News Articles | The Globe and Mail | Nathan Vanderklippe | October 02, 2009
The Alberta government and Canada’s oil sands industry are working on a controversial new plan to make it easier for companies to get environmental permission for certain types of projects.
Under a major new rule change being considered by Alberta’s Environment Ministry, an impact assessment – a massive document that looks at a project’s effects on forests and wildlife and other environmental factors – may no longer be required for most new in situ oil sands projects. Instead, industry would agree to abide by a “code of practice,” similar to the rules governing companies that drill wells for conventional light oil.

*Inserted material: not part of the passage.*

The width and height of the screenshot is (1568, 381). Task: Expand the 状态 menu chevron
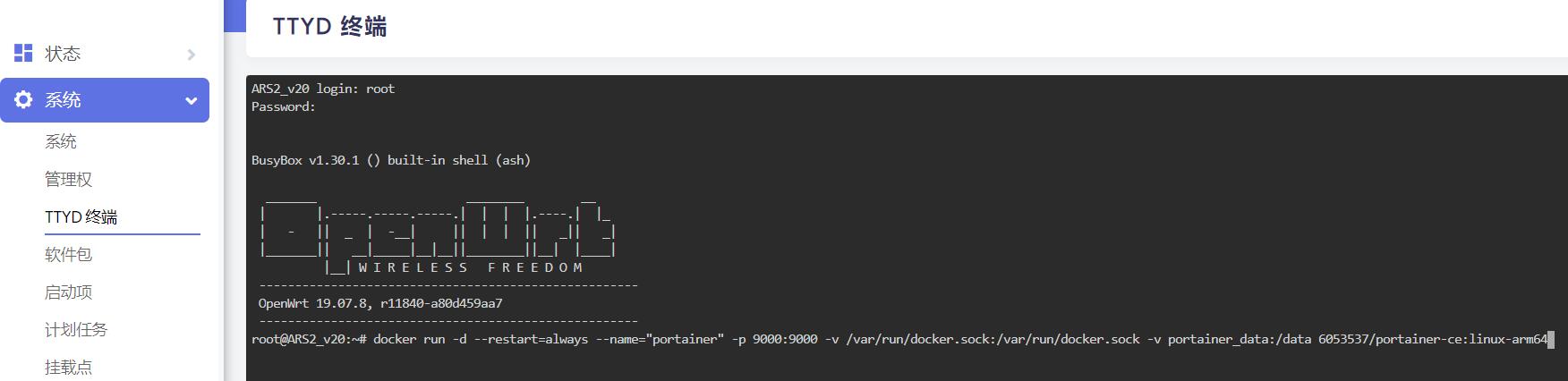(191, 55)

Because in situ projects use wells rather than open-pit mines to extract bitumen, the industry has argued they are similar to light oil projects, and should be approved similarly. To gain approval for an in situ project today, companies must go through the same environmental process as mines.
A change in rules could have a major impact on the oil sands industry, which expects to use in situ methods to extract 80 per cent of Alberta’s 173 billion barrels in oil sands reserves.
The idea of lowering the regulatory burden on new projects has drawn fire from critics, who say it may amount to undercutting environmental standards in the name of a more efficient process.
Industry officials say the plan could cut a project’s approval time from as much as five years to as little as one.
“What they’re looking at doing is removing in situ development from the mandatory environmental impact assessment lists,” said Michael Burt, the managing director of the In Situ Oil Sands Alliance, which has joined with the Canadian Association of Petroleum Producers and oil patch companies to push for the rule change. “They want to have something in draft form prior to the end of the year.”
Though a number of options are under consideration, one would see in situ projects still subjected to a full environmental assessment if they are located in an greenfield area or use new technology, Mr. Burt said.
Alberta Environment spokeswoman Lisa Grotkowski said the department is examining a number of ideas, but has not yet made any decisions.
“If you look at the environmental review process, there are times where we have duplications … So we’ve been working with industry, and having some conversations about what’s the best way forward,” Ms. Grotkowski said. “But there’s no intent to compromise the environment in any way.”
Even environmentalists agree that the province’s project approvals system needs change. The energy industry’s rapid pursuit of oil sands development in recent years has overwhelmed regulators. The time required for approvals has more than doubled in the past decade, and the process has also grown more cumbersome. The number of binder-inches required to complete an average environmental impact assessment has grown to more than 36 in 2006 from seven in 1996.
Those assessments “employ a lot of people in environmental consulting firms, but it’s not an effective way to manage the environmental impacts of oil sands,” said David Keith, director of the Institute for Sustainable Energy, Environment and Economy at the University of Calgary.
But Mr. Keith says it would be wrong to scrap environmental impact assessments without bringing in new rules to evaluate a project based on how it will affect the area around it. While Alberta is working on regulations that would consider such “cumulative effects,” current laws assess each project individually.
Still, companies who build in situ projects say it makes sense for them to get an easier ride than the open-pit mines that dominate the landscape north of Fort McMurray.
In situ projects don’t excavate enormous volumes of earth to produce oil sands bitumen. Instead, they inject huge volumes of high-pressure steam into bitumen-bearing rock. The steam melts out the bitumen, which is then collected and brought to the surface with horizontal wells.
In situ produces more greenhouse gas emissions than mining, but creates less surface disturbance. In situ projects also rely primarily on brackish, non-potable water to power their operations, while mines typically pump fresh river water.
But academics and environmentalists strongly disagree that in situ is more benign.
“These projects have the potential to affect wildlife and groundwater over an area the size of Florida. And their air pollution intensities are enormous,” said Andrew Nikiforuk, author of Tar Sands: Dirty Oil and the Future of a Continent.
But the industry insists it is not trying to skirt any environmental rules. “We’re not trying to take shortcuts here,” said Harbir Chhina, vice-president of upstream operations at EnCana Corp. “We’re just trying to do it better.”